I need the lines below from the one with "[Navigation Menu] (885, 18)" down to the one with "9/16 (298, 283)" reproduced exactly, both ends included, and nothing else.

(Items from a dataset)
|---|
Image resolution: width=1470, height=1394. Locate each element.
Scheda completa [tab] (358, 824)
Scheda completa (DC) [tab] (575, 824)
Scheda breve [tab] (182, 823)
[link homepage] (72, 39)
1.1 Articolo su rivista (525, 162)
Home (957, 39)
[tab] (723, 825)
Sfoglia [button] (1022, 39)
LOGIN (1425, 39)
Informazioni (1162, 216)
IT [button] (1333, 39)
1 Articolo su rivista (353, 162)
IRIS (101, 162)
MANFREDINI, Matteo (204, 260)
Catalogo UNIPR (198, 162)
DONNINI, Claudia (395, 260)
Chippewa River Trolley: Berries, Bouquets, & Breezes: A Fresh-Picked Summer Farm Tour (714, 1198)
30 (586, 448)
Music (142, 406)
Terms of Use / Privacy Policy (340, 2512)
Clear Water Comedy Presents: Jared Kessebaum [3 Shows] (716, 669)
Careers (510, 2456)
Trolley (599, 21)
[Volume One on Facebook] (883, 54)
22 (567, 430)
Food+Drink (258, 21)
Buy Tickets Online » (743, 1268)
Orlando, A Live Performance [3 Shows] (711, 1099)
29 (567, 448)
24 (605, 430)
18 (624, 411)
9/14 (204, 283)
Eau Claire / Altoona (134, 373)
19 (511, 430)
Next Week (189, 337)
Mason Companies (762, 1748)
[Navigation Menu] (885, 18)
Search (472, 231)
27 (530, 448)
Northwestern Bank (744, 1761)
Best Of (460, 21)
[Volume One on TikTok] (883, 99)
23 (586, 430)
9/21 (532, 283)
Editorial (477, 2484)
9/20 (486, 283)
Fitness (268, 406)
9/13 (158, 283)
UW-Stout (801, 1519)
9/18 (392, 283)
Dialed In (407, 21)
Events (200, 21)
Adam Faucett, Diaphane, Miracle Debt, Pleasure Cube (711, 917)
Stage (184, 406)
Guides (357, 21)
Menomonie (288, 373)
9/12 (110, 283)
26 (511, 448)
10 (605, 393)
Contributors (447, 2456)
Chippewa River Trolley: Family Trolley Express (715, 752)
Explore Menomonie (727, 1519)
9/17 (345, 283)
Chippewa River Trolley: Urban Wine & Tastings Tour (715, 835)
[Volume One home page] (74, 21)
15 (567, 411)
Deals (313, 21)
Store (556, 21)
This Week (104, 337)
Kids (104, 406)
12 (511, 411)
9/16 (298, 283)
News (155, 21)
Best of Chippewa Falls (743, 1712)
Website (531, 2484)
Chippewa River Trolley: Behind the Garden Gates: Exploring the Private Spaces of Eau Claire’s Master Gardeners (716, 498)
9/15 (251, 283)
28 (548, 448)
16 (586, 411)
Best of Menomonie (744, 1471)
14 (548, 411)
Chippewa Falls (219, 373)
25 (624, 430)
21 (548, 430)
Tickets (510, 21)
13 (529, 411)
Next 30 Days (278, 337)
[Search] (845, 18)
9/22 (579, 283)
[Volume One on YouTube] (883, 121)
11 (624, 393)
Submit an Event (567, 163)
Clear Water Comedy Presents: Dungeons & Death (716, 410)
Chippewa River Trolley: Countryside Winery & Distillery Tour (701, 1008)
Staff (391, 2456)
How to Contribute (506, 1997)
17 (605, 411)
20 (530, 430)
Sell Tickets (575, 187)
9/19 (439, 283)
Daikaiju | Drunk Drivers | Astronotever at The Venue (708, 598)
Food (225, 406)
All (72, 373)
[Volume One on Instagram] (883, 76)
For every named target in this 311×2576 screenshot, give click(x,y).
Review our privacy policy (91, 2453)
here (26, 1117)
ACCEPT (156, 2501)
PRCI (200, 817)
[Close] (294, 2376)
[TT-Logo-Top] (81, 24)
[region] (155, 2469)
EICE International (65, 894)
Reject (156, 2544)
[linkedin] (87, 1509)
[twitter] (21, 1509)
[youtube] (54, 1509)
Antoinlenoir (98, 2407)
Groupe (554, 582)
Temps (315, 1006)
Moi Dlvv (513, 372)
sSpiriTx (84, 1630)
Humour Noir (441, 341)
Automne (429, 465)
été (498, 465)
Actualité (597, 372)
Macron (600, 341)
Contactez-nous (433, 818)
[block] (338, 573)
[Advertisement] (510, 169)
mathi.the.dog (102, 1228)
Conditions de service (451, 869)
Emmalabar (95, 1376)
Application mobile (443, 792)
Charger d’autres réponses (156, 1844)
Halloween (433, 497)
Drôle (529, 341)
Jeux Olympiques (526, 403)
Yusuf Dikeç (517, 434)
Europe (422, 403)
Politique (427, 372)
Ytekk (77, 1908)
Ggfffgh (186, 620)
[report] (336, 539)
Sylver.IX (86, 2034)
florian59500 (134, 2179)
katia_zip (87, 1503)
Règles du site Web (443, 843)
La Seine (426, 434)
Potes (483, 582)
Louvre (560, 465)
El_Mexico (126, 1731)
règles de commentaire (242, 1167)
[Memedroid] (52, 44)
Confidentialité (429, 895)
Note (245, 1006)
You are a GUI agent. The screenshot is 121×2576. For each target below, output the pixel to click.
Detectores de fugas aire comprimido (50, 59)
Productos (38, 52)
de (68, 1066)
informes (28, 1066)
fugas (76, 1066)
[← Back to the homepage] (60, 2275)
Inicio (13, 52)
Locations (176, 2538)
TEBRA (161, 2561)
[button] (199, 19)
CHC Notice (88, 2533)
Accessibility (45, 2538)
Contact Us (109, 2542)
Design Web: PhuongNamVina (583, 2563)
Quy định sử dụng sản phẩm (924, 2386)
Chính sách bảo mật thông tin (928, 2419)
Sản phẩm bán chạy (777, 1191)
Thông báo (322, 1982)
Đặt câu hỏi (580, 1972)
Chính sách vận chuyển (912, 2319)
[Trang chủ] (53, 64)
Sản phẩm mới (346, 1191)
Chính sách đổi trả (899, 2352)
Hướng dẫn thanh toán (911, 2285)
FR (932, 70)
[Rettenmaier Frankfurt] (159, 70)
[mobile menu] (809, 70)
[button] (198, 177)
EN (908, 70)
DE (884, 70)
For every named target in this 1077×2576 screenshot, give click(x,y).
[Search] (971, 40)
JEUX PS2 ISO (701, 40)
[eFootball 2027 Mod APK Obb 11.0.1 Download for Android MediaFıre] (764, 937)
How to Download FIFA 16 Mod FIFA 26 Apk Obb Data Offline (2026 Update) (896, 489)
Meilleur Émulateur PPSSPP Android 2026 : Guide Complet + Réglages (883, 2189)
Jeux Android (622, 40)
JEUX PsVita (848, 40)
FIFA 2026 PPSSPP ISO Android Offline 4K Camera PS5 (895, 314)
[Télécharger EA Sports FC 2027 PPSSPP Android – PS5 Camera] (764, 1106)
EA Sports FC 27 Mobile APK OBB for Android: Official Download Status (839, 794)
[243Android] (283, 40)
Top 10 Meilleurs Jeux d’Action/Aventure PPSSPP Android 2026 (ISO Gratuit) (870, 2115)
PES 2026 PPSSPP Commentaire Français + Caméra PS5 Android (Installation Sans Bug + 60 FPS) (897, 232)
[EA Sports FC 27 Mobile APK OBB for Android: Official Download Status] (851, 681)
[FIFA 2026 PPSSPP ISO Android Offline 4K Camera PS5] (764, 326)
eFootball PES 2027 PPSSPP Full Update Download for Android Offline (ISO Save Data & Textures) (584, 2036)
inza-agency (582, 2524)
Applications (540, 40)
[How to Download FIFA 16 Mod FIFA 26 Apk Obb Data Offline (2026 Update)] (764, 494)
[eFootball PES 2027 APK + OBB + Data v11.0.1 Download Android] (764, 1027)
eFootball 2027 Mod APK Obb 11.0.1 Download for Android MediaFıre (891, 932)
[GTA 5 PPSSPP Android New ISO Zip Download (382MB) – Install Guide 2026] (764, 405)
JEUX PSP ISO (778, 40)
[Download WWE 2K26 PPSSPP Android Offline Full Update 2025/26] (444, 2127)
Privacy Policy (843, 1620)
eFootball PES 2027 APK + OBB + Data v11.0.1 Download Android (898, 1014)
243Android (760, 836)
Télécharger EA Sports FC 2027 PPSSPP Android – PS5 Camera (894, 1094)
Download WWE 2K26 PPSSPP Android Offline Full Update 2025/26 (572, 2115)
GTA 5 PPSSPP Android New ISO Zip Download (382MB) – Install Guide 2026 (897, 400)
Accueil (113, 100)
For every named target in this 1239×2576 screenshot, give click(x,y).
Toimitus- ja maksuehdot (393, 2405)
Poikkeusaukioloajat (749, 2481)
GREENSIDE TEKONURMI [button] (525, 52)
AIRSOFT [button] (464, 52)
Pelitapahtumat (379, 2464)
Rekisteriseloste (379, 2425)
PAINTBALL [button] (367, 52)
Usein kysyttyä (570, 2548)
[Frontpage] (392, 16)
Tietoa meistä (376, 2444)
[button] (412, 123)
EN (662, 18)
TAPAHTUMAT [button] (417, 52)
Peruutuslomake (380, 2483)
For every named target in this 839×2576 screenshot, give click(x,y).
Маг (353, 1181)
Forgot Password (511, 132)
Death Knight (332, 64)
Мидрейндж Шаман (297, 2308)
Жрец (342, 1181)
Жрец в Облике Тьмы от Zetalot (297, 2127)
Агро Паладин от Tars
|---|
### SOLUTION
[Navigation Menu] (885, 18)
Search (472, 231)
27 (530, 448)
Northwestern Bank (744, 1761)
Best Of (460, 21)
[Volume One on TikTok] (883, 99)
23 (586, 430)
9/21 (532, 283)
Editorial (477, 2484)
9/20 (486, 283)
Fitness (268, 406)
9/13 (158, 283)
UW-Stout (801, 1519)
9/18 (392, 283)
Dialed In (407, 21)
Events (200, 21)
Adam Faucett, Diaphane, Miracle Debt, Pleasure Cube (711, 917)
Stage (184, 406)
Guides (357, 21)
Menomonie (288, 373)
9/12 (110, 283)
26 (511, 448)
10 (605, 393)
Contributors (447, 2456)
Chippewa River Trolley: Family Trolley Express (715, 752)
Explore Menomonie (727, 1519)
9/17 (345, 283)
Chippewa River Trolley: Urban Wine & Tastings Tour (715, 835)
[Volume One home page] (74, 21)
15 (567, 411)
Deals (313, 21)
Store (556, 21)
This Week (104, 337)
Kids (104, 406)
12 (511, 411)
9/16 (298, 283)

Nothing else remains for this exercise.